For example, if you’re bench pressing, start with the barbell alone.

#4 Activation Exercises

📌Purpose: Engage and activate key muscle groups. Activation exercises enhance muscle recruitment and improve muscle coordination.

🔹Glute Bridges: 2 sets of 10-15 repetitions.

🔹Scapular Push-Ups: 2 sets of 10-15 repetitions.

🔹Band Pull-Aparts: 2 sets of 10-15 repetitions.

#5 Mobility Work (Optional)

📌Purpose: Address any areas of tightness and improve joint mobility. This can help release muscle tension and improve joint range of motion.

🔹Foam Rolling: Spend 1-2 minutes on each major muscle group, focusing on areas that feel tight.

🔹Joint Mobility Drills: For example, ankle circles or thoracic rotations.

Example Warm-Up Routine

1️⃣General Warm-Up: 5 minutes of light jogging.

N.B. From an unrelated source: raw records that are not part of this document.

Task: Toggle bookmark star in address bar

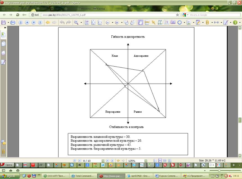Action: click(178, 15)
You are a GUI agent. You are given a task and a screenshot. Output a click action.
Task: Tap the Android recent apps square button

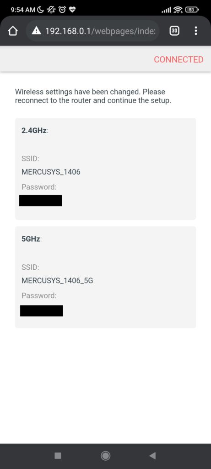(x=58, y=456)
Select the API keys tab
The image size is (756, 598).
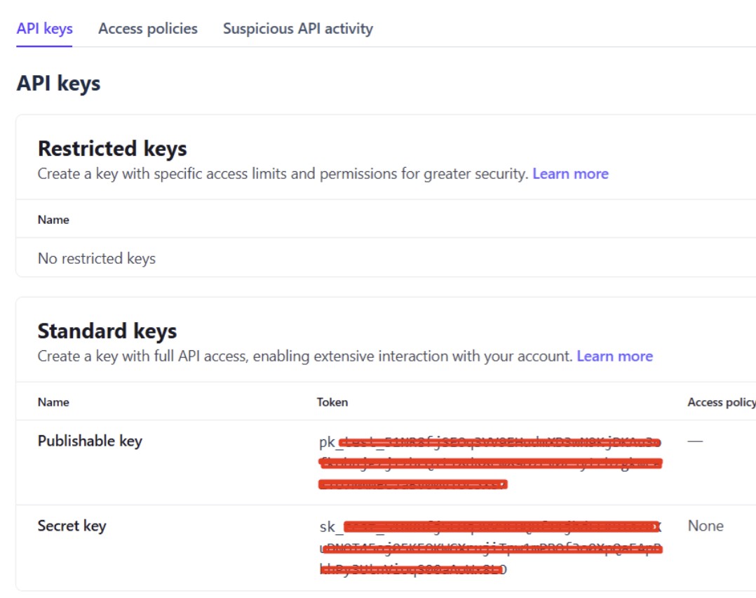click(x=44, y=29)
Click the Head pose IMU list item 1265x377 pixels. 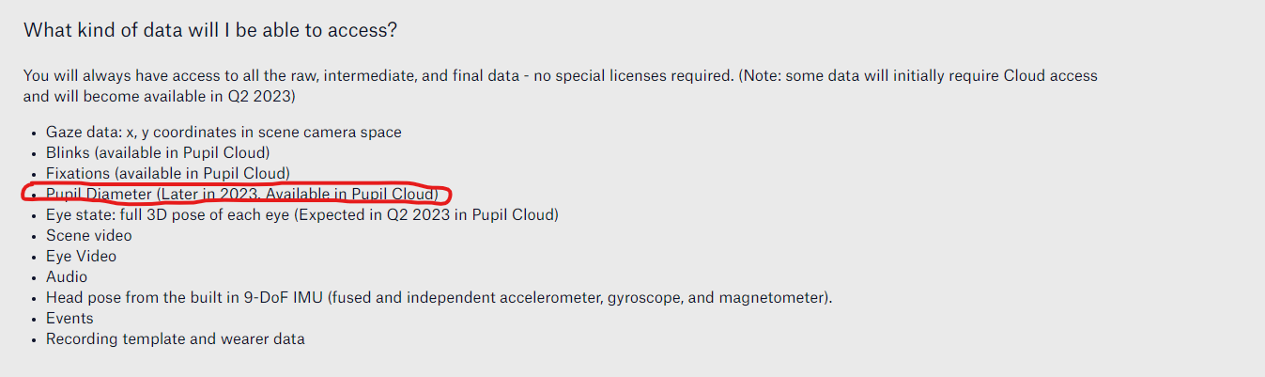coord(440,297)
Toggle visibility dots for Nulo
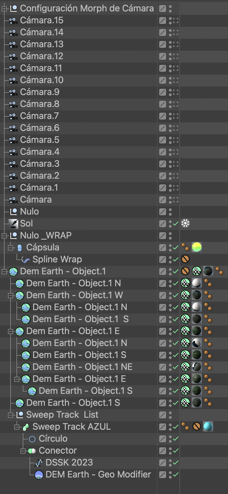This screenshot has height=494, width=228. tap(170, 212)
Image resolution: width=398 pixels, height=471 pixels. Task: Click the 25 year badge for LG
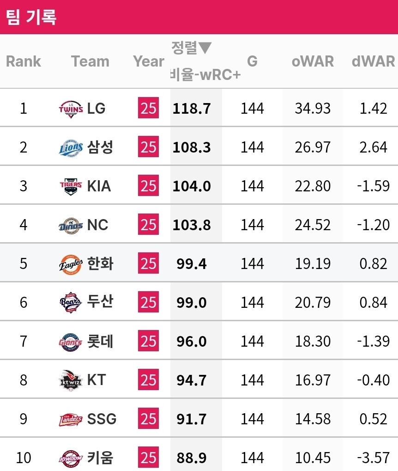(148, 109)
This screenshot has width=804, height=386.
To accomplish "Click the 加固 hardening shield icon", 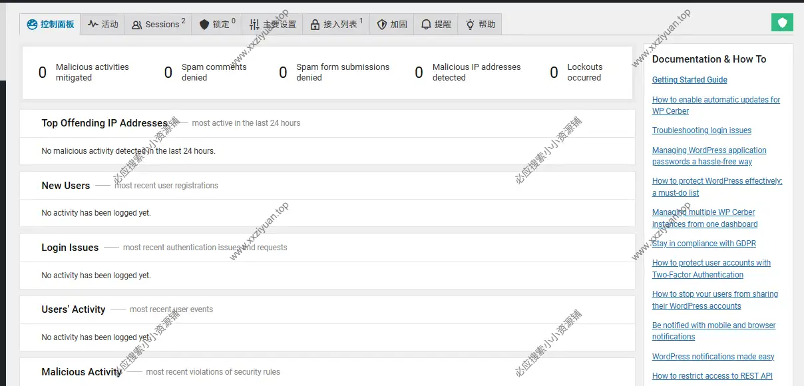I will coord(381,24).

2️⃣Dynamic Stretching: 10 leg swings forward and sideways each leg, 10 arm circles each direction, 10 hip circles each direction.

3️⃣Specific Warm-Up: Perform 2 sets of 10 reps of light squats if your first exercise is squats.

4️⃣Activation Exercises: 2 sets of 15 glute bridges, 2 sets of 15 scapular push-ups, 2 sets of 15 band pull-aparts.

5️⃣Mobility Work (Optional): 1-2 minutes foam rolling quadriceps and hamstrings.

Warming up properly prepares your body for the demands of lifting weights, reducing the risk of injury and improving performance. Happy lifting!